The root cause is the reconciliation order introduced in v0.24.3:
- ConfigMaps are updated first with new version-specific settings
- Operator attempts
SYSTEM SHUTDOWN(software restart) on the existing pod - Pod restarts with the OLD image but mounts the NEW ConfigMap
- ClickHouse crashes because the old version doesn't recognize the new settings
- Operator gets stuck in
waitHostIsReady()waiting for the unhealthy host - StatefulSet update (which would apply the new image) is never reached
This is a regression from v0.24.3 where the restart behavior was changed:
"Changed a way ClickHouse is restarted in order to pickup server configuration change. Instead of pod re-creation it tries
SYSTEM SHUTDOWNfirst."
To Reproduce
- Deploy a ClickHouse cluster with operator v0.25.6 (or any version >= 0.24.3)

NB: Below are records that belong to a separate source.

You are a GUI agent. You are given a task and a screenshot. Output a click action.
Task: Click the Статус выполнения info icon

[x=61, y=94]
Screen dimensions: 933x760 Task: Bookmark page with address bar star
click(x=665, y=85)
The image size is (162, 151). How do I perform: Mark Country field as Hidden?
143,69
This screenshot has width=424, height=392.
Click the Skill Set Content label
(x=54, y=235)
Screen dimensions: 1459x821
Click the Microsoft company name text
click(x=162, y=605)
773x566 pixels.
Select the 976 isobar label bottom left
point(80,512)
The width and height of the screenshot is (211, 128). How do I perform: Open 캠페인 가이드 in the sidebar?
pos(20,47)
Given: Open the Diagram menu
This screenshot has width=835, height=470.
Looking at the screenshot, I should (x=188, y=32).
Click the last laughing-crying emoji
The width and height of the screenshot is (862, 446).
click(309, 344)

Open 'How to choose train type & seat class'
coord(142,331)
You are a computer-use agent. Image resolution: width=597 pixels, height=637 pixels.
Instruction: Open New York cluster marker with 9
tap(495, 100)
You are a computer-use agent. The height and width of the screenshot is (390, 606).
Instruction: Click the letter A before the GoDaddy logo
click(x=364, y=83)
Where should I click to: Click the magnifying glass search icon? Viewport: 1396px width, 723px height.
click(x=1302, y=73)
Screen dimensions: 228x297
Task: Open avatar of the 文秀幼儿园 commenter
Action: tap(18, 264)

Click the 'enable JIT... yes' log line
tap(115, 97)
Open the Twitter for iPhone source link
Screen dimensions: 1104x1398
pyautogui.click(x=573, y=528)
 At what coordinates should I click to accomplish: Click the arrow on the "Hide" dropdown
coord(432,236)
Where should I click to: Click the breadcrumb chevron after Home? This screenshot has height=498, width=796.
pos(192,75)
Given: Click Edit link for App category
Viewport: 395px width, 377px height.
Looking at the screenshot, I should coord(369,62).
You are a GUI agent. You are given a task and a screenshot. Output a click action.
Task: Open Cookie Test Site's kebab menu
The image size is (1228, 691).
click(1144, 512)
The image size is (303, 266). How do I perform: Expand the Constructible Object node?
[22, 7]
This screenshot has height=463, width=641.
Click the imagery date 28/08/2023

- Use ClickHouse version 25.3
- Update the CHI to:
- Change image to ClickHouse 25.8
- Add a setting that only exists in 25.5+ (e.g.,
write_marks_for_substreams_in_compact_parts)
- Apply the updated CHI
- Observe pods entering
CrashLoopBackOff
Example CHI change:
spec:
configuration:
settings:
merge_tree:
# This MergeTree setting is only valid in ClickHouse 25.5+
write_marks_for_substreams_in_compact_parts: 0
templates:
podTemplates:
- name: clickhouse-pod
spec:
containers:
- name: clickhouse
image: clickhouse/clickhouse-server:25.8.16.34 # Changed from 25.3Expected behavior
When an image change is detected, the operator should:
- Update the StatefulSet with the new image first (or skip software restart for image changes)
- Wait for the new pod to be running with the new image
- Then apply ConfigMap changes
OR
The operator should detect that an image change requires a full pod replacement and skip the SYSTEM SHUTDOWN software restart attempt.
Actual behavior
- Operator detects the image change correctly (visible in logs)
- ConfigMaps are updated with new settings (including version-specific ones)
- Operator sends
SYSTEM SHUTDOWNto ClickHouse - Kubernetes restarts the container with the same old image (StatefulSet not yet updated)
- ClickHouse 25.3 fails to start due to unrecognized MergeTree setting:
Code: 137. DB::Exception: Unknown setting 'write_marks_for_substreams_in_compact_parts'. - Pod enters
CrashLoopBackOff - Operator stuck in
waitHostIsReady()indefinitely - StatefulSet reconciliation (with new image) is never executed
Workaround
Manual recovery:
kubectl rollout restart deployment clickhouse-operator -n <namespace>This triggers a fresh reconciliation that properly updates the StatefulSet.
Prevention:
Perform upgrades in two phases:
- First: Update image only (no new settings)
- Second: Add version-specific settings after pods are running new image
Operator logs
Change detection working correctly:
I0217 09:59:32.115253 1 worker-reconciler-chi.go:182] logSWVersion():Host:0-0[0/0]:
default/clickhouse:Host software version: 0-0 25.8.16[25.8.16.34/parsed from the tag: '25.8.16.34']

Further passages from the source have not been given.